_抜粋:_
あなたは、なぜガンができるか知っていますか?
実は、ガンは、細胞のコピーミスから生まれるんです。
私たちの体の細胞は、約60兆個の細胞からなっています。
60兆個という数字は、ちょっと想像ができないですね、、、
そのうち毎日1%くらいの細胞が死にます。
(つまり、約6000億個です)
そして、減った6000億個の細胞を補うため、さらに細胞分裂をするのです。
細胞分裂では、細胞の設計図であるDNAを毎日数千億回コピーしています。
しかし、人間のすることですから、時たまコピーミスを起こしてしまうんですね。
これがいわゆる「遺伝子の突然変異」なのです。
コピーミスを起こす原因として、最大のものは「タバコ」です。
このほか、化学物質や自然に存在する放射線などによって長い時間をかけてDNAにキズが蓄積されていきます。
多数の突然変異を起こした細胞は、多くの場合生きていけませんが、ある遺伝子に突然変異が起こると、細胞は死ぬことができなくなり、止めどなく分裂を繰り返すことになります。
この「死なない細胞」が、ガン細胞なのです、、、
コピーミスからガン細胞はできてしまうんですね。
実はガン細胞は毎日できている
あなたはビックリすると思いますが、、、実はガン細胞は毎日できているんです。
毎日どれくらいできているかって?
じつに5、、、0、、、0、、、
5000個です!!!

_やること:_
- A) ガンのしくみの文章で、DNAにキズがつく原因やコピーミスの原因としてあげられているものを、すべて書き出してください。
- B) ガンのしくみの文章によると、ガン細胞は毎日いくつくらいできていますか。
- C) ガンのしくみの文章を、最後の文のあとから同じ調子で書きつづけてください。

_出典情報:_
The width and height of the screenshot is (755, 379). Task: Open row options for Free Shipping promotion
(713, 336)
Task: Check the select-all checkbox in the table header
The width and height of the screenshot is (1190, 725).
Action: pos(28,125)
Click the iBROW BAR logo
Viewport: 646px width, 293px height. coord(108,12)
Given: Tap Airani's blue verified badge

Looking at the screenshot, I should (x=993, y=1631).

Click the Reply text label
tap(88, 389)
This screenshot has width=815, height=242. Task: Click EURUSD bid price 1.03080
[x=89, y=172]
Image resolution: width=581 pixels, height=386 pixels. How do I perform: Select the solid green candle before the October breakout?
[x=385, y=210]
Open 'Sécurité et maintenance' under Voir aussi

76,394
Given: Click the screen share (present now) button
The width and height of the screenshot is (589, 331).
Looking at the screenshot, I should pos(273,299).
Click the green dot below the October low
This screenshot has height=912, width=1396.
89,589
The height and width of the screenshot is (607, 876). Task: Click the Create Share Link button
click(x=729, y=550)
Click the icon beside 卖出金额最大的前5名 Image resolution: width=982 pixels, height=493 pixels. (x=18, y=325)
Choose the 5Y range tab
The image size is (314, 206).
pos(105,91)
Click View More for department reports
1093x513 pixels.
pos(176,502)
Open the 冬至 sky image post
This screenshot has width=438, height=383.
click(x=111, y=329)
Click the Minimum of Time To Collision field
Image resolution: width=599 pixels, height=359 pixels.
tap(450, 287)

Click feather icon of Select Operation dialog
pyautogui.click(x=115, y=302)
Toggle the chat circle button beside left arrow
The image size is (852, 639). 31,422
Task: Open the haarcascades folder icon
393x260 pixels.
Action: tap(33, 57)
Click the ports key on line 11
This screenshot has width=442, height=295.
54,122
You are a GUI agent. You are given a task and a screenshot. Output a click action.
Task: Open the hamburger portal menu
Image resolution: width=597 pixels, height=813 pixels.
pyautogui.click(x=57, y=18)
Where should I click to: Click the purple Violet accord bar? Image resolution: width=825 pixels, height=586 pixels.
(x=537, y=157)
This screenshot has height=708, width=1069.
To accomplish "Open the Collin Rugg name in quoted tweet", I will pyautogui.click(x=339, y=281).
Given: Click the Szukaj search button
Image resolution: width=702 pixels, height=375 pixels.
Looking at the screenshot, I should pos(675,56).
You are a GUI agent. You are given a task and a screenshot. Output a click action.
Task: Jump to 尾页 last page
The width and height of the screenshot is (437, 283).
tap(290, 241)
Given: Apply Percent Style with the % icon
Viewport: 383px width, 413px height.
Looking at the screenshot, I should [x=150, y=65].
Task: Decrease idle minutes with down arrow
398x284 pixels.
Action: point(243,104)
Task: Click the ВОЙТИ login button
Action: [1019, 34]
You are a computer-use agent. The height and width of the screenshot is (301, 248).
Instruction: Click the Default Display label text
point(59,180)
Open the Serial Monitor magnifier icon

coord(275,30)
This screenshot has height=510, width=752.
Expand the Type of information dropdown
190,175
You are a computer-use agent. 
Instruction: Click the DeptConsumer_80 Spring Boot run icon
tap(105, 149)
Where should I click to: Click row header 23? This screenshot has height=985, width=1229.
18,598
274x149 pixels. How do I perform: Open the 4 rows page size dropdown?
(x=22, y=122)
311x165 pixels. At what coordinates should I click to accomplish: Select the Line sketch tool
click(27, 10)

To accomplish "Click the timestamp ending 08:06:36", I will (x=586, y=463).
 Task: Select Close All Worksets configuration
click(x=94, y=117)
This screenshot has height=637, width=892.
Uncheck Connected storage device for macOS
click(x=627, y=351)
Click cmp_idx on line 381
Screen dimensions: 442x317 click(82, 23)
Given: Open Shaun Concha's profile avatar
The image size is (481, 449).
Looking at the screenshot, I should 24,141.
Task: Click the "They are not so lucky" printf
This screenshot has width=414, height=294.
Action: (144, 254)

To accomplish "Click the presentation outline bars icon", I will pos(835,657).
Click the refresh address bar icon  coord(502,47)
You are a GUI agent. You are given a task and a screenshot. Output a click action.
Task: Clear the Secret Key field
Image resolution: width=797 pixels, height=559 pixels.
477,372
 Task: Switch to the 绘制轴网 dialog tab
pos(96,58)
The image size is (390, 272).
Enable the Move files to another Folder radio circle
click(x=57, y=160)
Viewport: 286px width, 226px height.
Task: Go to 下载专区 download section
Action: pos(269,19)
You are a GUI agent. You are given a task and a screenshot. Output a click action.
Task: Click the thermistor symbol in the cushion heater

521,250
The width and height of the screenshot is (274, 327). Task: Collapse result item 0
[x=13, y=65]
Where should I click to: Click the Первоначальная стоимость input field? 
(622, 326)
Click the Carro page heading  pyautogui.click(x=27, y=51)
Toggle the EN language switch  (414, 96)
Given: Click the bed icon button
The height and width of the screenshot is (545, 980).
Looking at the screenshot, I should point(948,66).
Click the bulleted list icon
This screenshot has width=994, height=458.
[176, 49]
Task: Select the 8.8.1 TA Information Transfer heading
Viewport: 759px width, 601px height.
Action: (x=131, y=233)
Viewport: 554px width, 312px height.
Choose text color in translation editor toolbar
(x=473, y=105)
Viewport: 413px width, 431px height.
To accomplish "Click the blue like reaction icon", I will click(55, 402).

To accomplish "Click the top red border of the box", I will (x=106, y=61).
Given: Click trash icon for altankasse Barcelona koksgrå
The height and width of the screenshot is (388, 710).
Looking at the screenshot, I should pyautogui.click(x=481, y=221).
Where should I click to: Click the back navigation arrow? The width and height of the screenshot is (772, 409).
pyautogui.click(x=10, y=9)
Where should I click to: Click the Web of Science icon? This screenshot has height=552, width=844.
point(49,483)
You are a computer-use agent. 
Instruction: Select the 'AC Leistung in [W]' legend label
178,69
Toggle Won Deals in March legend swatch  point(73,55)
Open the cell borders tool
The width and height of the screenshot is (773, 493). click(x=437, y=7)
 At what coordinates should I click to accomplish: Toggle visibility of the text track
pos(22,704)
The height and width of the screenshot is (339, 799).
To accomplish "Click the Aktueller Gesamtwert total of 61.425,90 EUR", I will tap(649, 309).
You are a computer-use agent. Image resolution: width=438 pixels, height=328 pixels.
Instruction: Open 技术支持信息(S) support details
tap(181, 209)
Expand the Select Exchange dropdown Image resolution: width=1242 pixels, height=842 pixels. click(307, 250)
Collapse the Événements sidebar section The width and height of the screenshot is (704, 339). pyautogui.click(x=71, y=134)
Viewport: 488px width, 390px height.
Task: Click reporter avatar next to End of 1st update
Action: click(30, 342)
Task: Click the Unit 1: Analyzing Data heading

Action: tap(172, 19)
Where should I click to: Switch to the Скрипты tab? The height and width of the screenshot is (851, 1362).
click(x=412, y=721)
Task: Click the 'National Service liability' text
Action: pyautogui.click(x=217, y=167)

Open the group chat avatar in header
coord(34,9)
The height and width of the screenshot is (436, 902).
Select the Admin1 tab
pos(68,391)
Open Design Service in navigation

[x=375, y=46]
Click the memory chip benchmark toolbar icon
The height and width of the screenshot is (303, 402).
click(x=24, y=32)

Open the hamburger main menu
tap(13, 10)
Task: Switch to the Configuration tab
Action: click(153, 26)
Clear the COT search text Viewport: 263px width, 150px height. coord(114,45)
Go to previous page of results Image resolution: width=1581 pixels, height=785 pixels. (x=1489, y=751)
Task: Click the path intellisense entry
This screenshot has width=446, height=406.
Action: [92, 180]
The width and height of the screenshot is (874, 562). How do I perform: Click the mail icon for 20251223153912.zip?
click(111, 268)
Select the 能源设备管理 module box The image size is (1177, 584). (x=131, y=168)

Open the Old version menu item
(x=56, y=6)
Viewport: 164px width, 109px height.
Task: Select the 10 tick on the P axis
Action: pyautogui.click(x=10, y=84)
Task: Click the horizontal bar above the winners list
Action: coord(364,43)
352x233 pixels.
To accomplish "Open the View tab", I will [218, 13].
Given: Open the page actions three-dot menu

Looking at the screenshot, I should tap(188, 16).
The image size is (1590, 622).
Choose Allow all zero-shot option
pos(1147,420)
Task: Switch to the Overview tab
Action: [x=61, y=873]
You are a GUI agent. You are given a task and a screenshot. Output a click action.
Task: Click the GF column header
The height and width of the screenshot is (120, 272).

_練習の答え:_
- A) タバコ、化学物質、自然に存在する放射線

- B) 5000個です。

- C)
ガン細胞は、健康な人のカラダでも多数できることがわかっています。
(学説によっては1日5000個。2009年のちょっと古いデータだけど)
ガン細胞ができると、そのつど退治してくれているのが免疫細胞(リンパ球)です。
免疫細胞は、ある細胞を見つけると、まず自分との細胞かどうかを見極めます。
そして、自分の細胞ではない、と判断すると殺します。
ガン細胞は、もともと正常な細胞から発生しますので、免疫細胞にとっては「異物」と認識されにくいのです。
それでも免疫細胞は、できたばかりのガン細胞を攻撃して死滅させます。
私たちのカラダの中では、毎日毎日、たとえば「5000勝0敗」の闘いが繰り返されているのです。
免疫細胞は、私たちのヒーローですね!まさに免疫細胞さまさまですね。
しかし、免疫による監視も人間のすることですから、やっぱりミスが起こってしまうんです、、、
生き残ったガン細胞が、やがて塊として「ガン」になってしまうのです。
ガンが見つかるまでには時間がかかる
がんは、見つかるまでに10年から20年かかります。
ひっそりと生き残った、たった1つのガン細胞は、、、
1個が2個、2個が4個、4個が8個、8個が16個と、時とともに、倍々ゲームのように増えていきます。
死なない細胞ですから、時間がたった分だけ、細胞の数は増えていくんですね。
たった1つのガン細胞が検査でわかるほど大きくなるには、10年から20年の時間が必要といわれています。
つまり裏を返せば、長く生きなければガンができる「いとま」がないと言えます。
ガンは、老化の一種です。
長生きするとガンが増える理由は、突然変異が蓄積されるのと同時に、免疫細胞の働きが衰えるからです。
日本は世界一の長寿国になった結果、「世界一のガン大国」になりました。
しかし、子宮頸がん、大腸がん、乳がんなどは、働き盛り世代・女性に増えていることを忘れてはなりません。
ガンは高齢者特有の病気ではなく、結果的には全年齢が注意しなければいけない病なんですね。
ついに実現! 夢の薬オプジーボ
大本命といわれていた、京大の本庶(ほんじょ)先生が、ついにノーベル生理学・医学賞を受賞されましたね!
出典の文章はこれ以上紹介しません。